● Problem to work on: Before anything else, copy every record below exactly as it stands.

● Data to process:
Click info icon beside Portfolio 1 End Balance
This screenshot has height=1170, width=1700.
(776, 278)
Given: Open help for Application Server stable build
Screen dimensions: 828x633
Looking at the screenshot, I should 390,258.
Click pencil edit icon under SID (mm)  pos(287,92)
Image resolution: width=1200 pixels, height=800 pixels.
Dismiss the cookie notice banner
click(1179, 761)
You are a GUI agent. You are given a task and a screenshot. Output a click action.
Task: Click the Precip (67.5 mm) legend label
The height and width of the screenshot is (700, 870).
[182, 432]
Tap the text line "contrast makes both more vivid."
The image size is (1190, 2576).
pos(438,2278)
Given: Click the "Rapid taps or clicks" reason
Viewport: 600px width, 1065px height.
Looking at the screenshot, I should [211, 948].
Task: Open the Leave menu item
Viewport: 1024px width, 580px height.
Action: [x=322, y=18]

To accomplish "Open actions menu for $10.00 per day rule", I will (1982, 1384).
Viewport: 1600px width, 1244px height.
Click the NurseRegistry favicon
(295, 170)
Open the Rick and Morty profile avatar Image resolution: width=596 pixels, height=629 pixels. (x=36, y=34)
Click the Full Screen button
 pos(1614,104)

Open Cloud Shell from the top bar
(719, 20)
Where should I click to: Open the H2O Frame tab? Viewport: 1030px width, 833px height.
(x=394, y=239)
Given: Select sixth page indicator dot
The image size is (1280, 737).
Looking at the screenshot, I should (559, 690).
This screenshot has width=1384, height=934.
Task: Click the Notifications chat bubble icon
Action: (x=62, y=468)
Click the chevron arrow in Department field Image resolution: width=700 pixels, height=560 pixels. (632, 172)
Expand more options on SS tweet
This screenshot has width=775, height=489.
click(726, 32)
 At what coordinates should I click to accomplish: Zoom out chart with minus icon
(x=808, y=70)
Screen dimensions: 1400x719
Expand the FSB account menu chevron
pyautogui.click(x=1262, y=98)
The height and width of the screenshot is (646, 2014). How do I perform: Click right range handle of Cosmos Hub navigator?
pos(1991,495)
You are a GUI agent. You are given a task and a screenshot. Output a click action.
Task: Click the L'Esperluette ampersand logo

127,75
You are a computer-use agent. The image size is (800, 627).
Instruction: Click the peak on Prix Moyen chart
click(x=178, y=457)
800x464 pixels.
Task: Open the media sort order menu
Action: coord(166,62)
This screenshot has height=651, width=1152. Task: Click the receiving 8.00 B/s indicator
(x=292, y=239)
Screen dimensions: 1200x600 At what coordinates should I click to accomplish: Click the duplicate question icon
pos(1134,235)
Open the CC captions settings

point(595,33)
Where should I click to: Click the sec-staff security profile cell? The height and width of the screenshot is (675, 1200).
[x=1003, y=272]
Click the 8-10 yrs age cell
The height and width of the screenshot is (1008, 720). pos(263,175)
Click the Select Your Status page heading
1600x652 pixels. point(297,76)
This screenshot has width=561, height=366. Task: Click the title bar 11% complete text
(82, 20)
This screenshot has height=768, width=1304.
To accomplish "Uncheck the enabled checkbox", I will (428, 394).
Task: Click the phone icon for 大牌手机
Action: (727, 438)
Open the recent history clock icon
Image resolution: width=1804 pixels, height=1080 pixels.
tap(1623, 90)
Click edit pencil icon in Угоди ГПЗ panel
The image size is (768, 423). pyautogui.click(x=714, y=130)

● Solution:
Click info icon beside Portfolio 1 End Balance
This screenshot has height=1170, width=1700.
(776, 278)
Given: Open help for Application Server stable build
Screen dimensions: 828x633
Looking at the screenshot, I should 390,258.
Click pencil edit icon under SID (mm)  pos(287,92)
Image resolution: width=1200 pixels, height=800 pixels.
Dismiss the cookie notice banner
click(1179, 761)
You are a GUI agent. You are given a task and a screenshot. Output a click action.
Task: Click the Precip (67.5 mm) legend label
The height and width of the screenshot is (700, 870).
[182, 432]
Tap the text line "contrast makes both more vivid."
The image size is (1190, 2576).
pos(438,2278)
Given: Click the "Rapid taps or clicks" reason
Viewport: 600px width, 1065px height.
Looking at the screenshot, I should [211, 948].
Task: Open the Leave menu item
Viewport: 1024px width, 580px height.
Action: [x=322, y=18]

To accomplish "Open actions menu for $10.00 per day rule", I will (1982, 1384).
Viewport: 1600px width, 1244px height.
Click the NurseRegistry favicon
(295, 170)
Open the Rick and Morty profile avatar Image resolution: width=596 pixels, height=629 pixels. (x=36, y=34)
Click the Full Screen button
 pos(1614,104)

Open Cloud Shell from the top bar
(719, 20)
Where should I click to: Open the H2O Frame tab? Viewport: 1030px width, 833px height.
(x=394, y=239)
Given: Select sixth page indicator dot
The image size is (1280, 737).
Looking at the screenshot, I should (559, 690).
This screenshot has width=1384, height=934.
Task: Click the Notifications chat bubble icon
Action: (x=62, y=468)
Click the chevron arrow in Department field Image resolution: width=700 pixels, height=560 pixels. (632, 172)
Expand more options on SS tweet
This screenshot has width=775, height=489.
click(726, 32)
 At what coordinates should I click to accomplish: Zoom out chart with minus icon
(x=808, y=70)
Screen dimensions: 1400x719
Expand the FSB account menu chevron
pyautogui.click(x=1262, y=98)
The height and width of the screenshot is (646, 2014). How do I perform: Click right range handle of Cosmos Hub navigator?
pos(1991,495)
You are a GUI agent. You are given a task and a screenshot. Output a click action.
Task: Click the L'Esperluette ampersand logo

127,75
You are a computer-use agent. The image size is (800, 627).
Instruction: Click the peak on Prix Moyen chart
click(x=178, y=457)
800x464 pixels.
Task: Open the media sort order menu
Action: coord(166,62)
This screenshot has height=651, width=1152. Task: Click the receiving 8.00 B/s indicator
(x=292, y=239)
Screen dimensions: 1200x600 At what coordinates should I click to accomplish: Click the duplicate question icon
pos(1134,235)
Open the CC captions settings

point(595,33)
Where should I click to: Click the sec-staff security profile cell? The height and width of the screenshot is (675, 1200).
[x=1003, y=272]
Click the 8-10 yrs age cell
The height and width of the screenshot is (1008, 720). pos(263,175)
Click the Select Your Status page heading
1600x652 pixels. point(297,76)
This screenshot has width=561, height=366. Task: Click the title bar 11% complete text
(82, 20)
This screenshot has height=768, width=1304.
To accomplish "Uncheck the enabled checkbox", I will (428, 394).
Task: Click the phone icon for 大牌手机
Action: (727, 438)
Open the recent history clock icon
Image resolution: width=1804 pixels, height=1080 pixels.
tap(1623, 90)
Click edit pencil icon in Угоди ГПЗ panel
The image size is (768, 423). pyautogui.click(x=714, y=130)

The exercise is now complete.